Ursula Heise, Marcia Howard chair in literary studies and professor in both UCLA’s Institute of the Environment and Sustainability and the English department, has been awarded this year’s British Society for Literature and Science prize for best book in the field of literature and science published in 2016.
Heise explores extinction, endangered species, and species and wildlife conservation through the lens of culture and storytelling in her recent book, “Imagining Extinction: The Cultural Meanings of Endangered Species.” Praising the book's scope and rigor, the society’s judging committee called Heise’s work “beautiful, absorbing, brilliantly argued and vividly illustrated with an astonishing variety of sources and media.”
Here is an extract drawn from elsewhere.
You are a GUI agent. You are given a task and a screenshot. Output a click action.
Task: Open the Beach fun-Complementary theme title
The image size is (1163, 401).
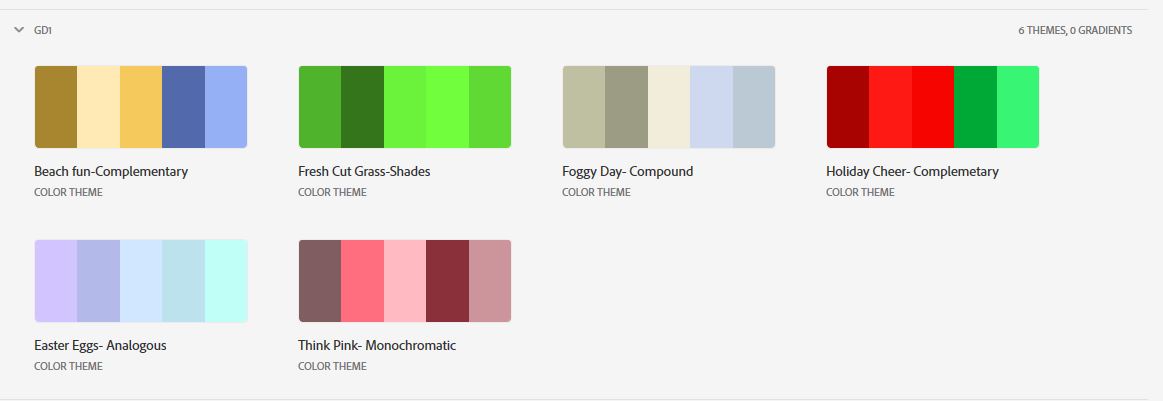pos(111,171)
As a researcher and professor, Heise focuses on contemporary literature, environmental culture, narrative and media theory, literature and science, and science fiction. In 2016, Heise co-founded UCLA’s Laboratory for Environmental Narrative Strategies, an incubator for new research and collaboration on storytelling, communications and media in the service of environmental conservation and equity. She is part of a campuswide effort at UCLA to promote environmental humanities, an interdisciplinary subject that addresses relations among environmental science, social literature, history and media.
The British Society promotes interdisciplinary research of the relationship between science and literature in all periods. Along with their book prize, the society offers literary scientists a platform and resources necessary to perpetuate their work through conferences, symposiums, book reviews, art blog publishing and general funding.